I'm writing an application which will compare (n) similar text files.
This can be accomplished by comparing two at a time. If you know of a
more optimal way of comparing (n) files where n > 2, I'm all ears.
These files will be compared in order i.e.: file1 <--> file2 <-->
file3 <--> ...
I need a textural compare algorithm or choice algorithms which will
allow me produce results similar to WinDiff (included with visual
studio) where I can detect additions, differences and deletions of
lines -- and for each different line, I need to show the word
differences. This must be displayed a RichTextbox or equivlant -- to
visually show the differences (for (n) files).
Currently, I load these text files into RichTextBox controls, and use
the .Lines array property to first compare lines -- then for lines
which are similar, compare the line word by word. For lines and words
which are different, I use the .Select() method to select the text in
question, then I call the .SelectionColor property to color the
different text. This way is too slow for larger files.
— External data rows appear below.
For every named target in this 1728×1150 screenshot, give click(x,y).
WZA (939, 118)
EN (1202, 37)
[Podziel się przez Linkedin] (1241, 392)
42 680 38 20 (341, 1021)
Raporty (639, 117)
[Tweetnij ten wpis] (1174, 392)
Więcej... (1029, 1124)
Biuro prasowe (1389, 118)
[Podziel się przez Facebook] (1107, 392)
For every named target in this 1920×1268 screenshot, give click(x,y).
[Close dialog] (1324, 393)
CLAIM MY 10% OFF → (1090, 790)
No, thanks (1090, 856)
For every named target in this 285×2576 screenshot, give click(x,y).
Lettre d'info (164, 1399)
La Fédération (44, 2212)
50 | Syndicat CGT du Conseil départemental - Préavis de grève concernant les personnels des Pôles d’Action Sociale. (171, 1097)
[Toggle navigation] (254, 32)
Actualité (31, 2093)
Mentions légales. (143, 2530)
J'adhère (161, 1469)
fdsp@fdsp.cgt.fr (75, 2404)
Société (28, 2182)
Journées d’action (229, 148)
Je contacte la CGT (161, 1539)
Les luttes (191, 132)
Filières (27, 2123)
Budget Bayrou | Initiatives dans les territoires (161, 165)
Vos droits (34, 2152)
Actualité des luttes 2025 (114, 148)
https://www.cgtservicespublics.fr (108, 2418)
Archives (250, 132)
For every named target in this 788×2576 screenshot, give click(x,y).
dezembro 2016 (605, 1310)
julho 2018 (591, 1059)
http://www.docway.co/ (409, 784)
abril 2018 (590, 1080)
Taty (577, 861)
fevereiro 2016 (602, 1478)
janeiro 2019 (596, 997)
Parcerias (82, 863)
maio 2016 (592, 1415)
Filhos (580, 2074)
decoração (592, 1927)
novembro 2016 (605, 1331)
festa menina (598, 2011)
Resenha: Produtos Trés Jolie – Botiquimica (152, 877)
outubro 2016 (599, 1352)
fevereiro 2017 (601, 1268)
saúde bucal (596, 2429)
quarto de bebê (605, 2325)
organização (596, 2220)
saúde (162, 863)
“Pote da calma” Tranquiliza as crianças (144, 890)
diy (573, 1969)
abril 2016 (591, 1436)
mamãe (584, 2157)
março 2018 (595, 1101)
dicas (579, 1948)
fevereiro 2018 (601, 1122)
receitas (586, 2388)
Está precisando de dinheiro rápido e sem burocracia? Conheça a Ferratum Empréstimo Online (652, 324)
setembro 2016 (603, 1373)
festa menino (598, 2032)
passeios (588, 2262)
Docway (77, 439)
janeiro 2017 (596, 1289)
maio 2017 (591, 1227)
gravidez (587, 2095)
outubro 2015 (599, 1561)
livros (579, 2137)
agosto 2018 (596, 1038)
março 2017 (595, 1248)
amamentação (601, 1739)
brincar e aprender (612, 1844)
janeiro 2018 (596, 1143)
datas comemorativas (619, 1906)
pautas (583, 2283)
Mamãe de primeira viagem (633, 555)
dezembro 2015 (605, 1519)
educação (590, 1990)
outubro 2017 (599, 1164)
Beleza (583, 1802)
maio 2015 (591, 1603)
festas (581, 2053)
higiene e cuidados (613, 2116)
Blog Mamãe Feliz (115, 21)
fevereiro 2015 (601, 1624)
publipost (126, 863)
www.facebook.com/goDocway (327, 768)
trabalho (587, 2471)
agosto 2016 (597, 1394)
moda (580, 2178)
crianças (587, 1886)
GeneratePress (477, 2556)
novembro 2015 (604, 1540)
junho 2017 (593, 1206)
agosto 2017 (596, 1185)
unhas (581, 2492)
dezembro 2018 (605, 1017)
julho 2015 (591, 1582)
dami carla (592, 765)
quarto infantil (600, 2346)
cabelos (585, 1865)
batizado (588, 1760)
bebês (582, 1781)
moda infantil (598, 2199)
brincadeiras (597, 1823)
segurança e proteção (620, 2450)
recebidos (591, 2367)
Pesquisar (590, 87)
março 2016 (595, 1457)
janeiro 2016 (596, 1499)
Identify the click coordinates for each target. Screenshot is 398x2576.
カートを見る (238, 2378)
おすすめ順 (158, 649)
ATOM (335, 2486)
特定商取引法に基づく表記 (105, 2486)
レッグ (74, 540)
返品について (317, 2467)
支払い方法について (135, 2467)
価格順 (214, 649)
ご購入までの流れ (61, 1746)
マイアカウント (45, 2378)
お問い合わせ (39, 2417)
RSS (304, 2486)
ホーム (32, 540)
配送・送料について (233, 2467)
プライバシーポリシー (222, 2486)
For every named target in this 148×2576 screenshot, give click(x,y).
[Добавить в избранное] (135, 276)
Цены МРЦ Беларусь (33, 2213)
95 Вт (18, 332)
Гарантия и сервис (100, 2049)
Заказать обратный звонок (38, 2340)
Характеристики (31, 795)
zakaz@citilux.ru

In addition to finding a more optimal compare algorithm, I believe if
I can compare the text before I load the text into the control, and
embed RTF codes in the text (to denote differences) I may be able to
further optimize the compare. I'm a little lost when it comes to
embedding RTF codes in the text, so the answer would have to touch on
the subject of embedding RTF codes in the text before or after loading
the RichTextBox (or equivlant) control. |